Puritans ate foods typical to English culture, which focused primarily on meat and baked goods. Vegetables were usually “improved” by boiling. Every housewife would have maintained a garden for culinary and medicinal purposes, as well as made her own bread, made her own cheese and brewed her own beer. People of all ages drank beer and cider. Juice would have been very expensive to make from the berries native to New England and citrus fruits needed to be imported and were thus not practical for juicing. New Englanders adopted many of the foodways of the local Indians, including the extensive use of squash and pumpkins, cod and shellfish, and maple syrup for sweetening.
3). What was the life expectancy?
Many children died before age two. If they survived childhood however, they had a good chance of living to old age. Mothers often died in childbirth, though not as frequently as they died from infections caused by burns they received while cooking. The average life expectancy was 40, but that doesn’t mean that people were usually dying at age forty. It means that the large numbers of babies dying skewed the numbers of those living many decades toward the middle.
4).What were daily life routines for children and adults based on gender?
Around age seven, when boys were “breached” (which meant they stopped wearing skirts and started wearing short pants called “breeches”), boys and girls began to be trained for a profession. Before age seven, even little children might be employed in light housework or yard work such as collecting small twigs for the fire or turning the spit to help the roast cook evenly. Girls followed their mothers assisting with cooking, laundering, making medicine, gardening, sewing and knitting, etc. Boys studied the professions of their fathers or went to study under other masters of a trade. Specialized trades included smithing, barrel making, rope making, tailoring, millwork, etc.
5). What type of superstitions did people believe?
English culture in general held many charms and counter charms that often had to do with the health of crops, bodily health, and marital happiness. While the ministers and the educated pious frowned on using charms and fortune telling, many people engaged in the practices, often secretly.
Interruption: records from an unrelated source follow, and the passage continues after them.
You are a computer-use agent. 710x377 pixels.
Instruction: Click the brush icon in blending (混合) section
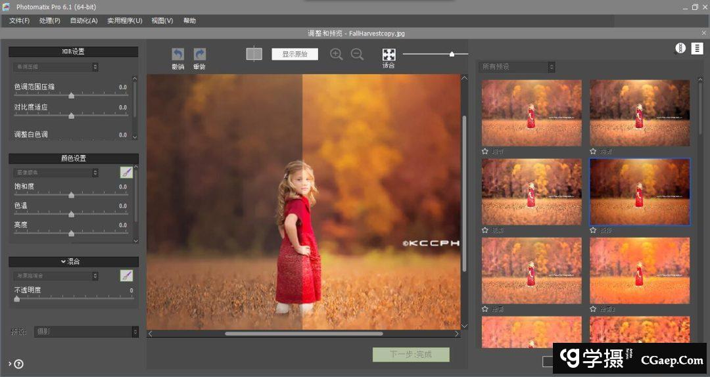click(126, 276)
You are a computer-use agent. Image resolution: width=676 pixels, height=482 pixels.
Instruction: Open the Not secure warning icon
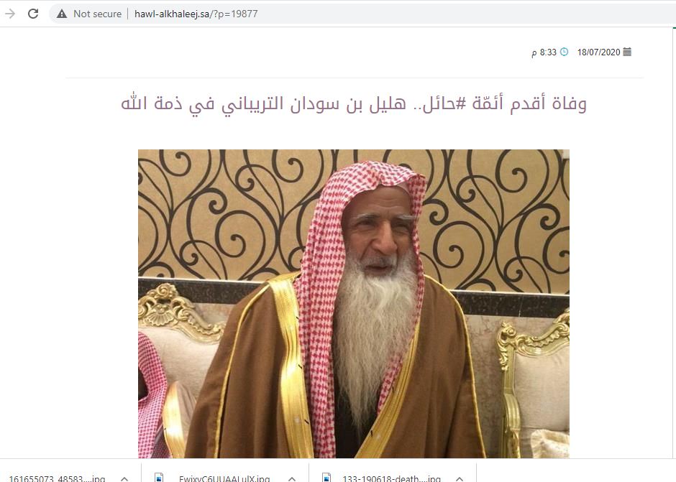[x=62, y=14]
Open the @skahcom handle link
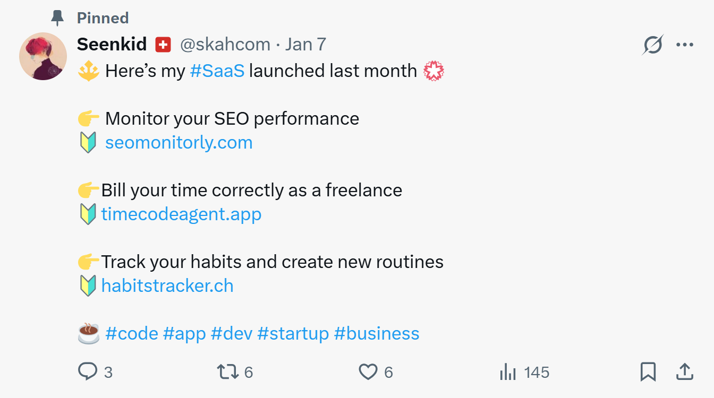This screenshot has height=398, width=714. (225, 45)
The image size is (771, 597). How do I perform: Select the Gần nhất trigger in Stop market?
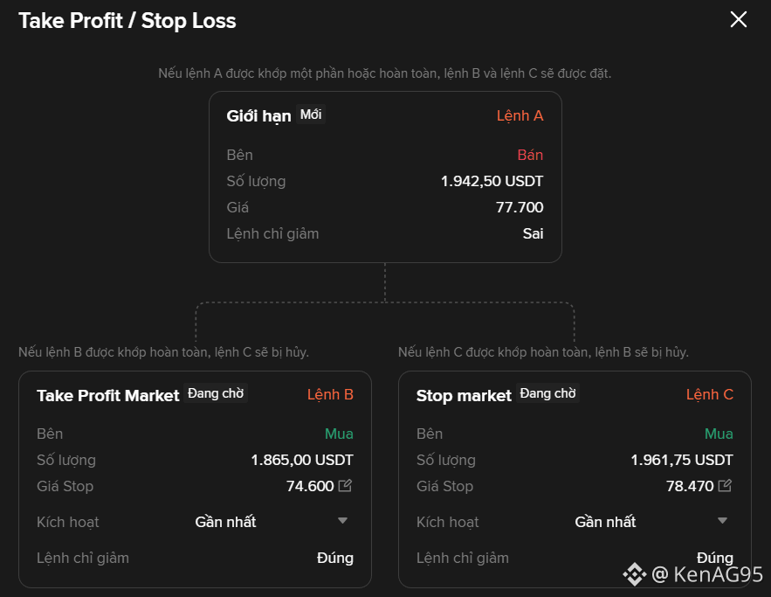point(605,522)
6). What type of games did people play?
While there was little time for frivolity as a matter of survival, Puritans did have ways to enjoy themselves and each other’s company. Fun included word games, riddles and songs. Sports similar to soccer, bowling and badminton involved lots of people. While careful to discourage licentiousness, Puritans even engaged in segregated dancing. Card games and tavern games were often discouraged because of the association of gambling, not because of the games themselves.
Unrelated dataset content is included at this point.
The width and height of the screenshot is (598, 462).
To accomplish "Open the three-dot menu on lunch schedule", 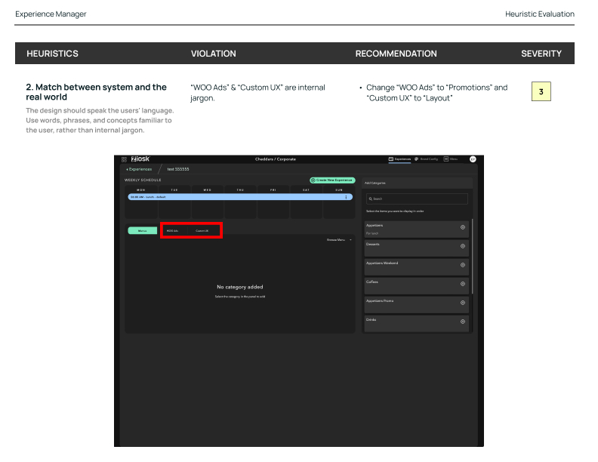I will pyautogui.click(x=347, y=197).
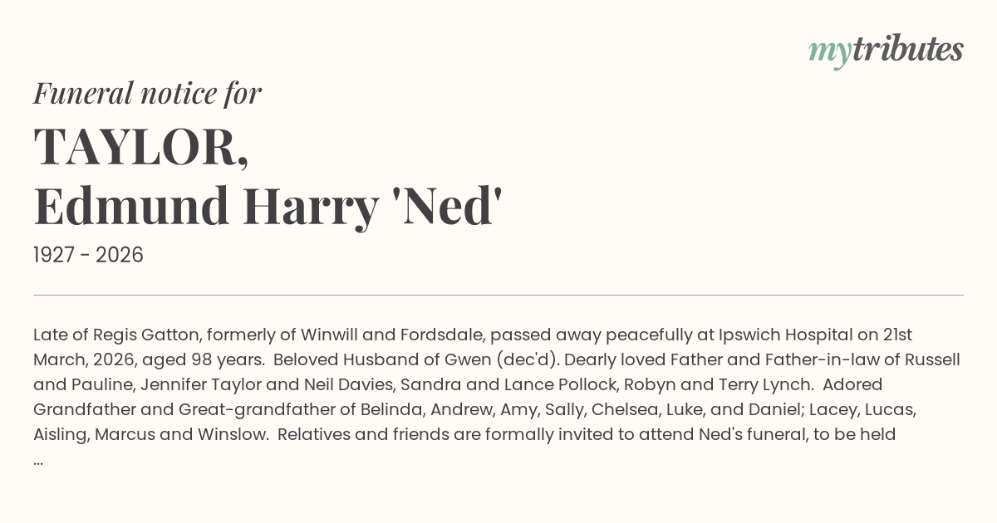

7). What did their homes look like?
Colonial homes were patterned after English homes, but used the resources of the area. The homes were built around a large, central fireplace, which served as both the heat source and center of food preparation. In England structures were often brick because timber was hard to obtain and expensive. In New England, timber was in abundance so the houses were timber frame with wooden clapboards. The early houses had thatched roofs made from local phragmytes, but thatching was a fire hazard and was outlawed in the 1640s. In 1692, most roofs were shingled in wood.
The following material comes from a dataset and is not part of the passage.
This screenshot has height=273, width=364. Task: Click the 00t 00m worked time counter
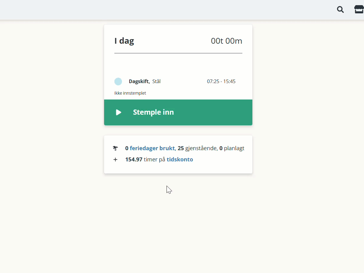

The interiors usually contained whitewashed, plastered walls made from clay and ash and treated with lyme made from the local seashells. Floors were wood or dirt. Decorations tended toward the practical with most of the design elements coming from carved and painted wooden furniture, fine or embroidered linens and attractive brass, pewter and painted clay servingware.
8). What luxuries did they want?
Imported spices were highly valued as food was quite bland without them. Pure beeswax candles burned cleaner and smelled better than the more common candles made of tallow. Silk and fur made clothes more comfortable. Puritans drank a considerable amount of fine wine and spirits on special occasions such as weddings, graduation ceremonies, and ordinations of ministers.
9). What type of currency did they use?
The colonists used English currency, but also traded in the polished, seashell wampum beads of the local native tribes. The Puritans even accepting wampum as payment to Harvard College, which they established shortly after settling in Massachusetts. At times, the people of Massachusetts experimented with making their own paper money and coins, but this was frowned on by the English government.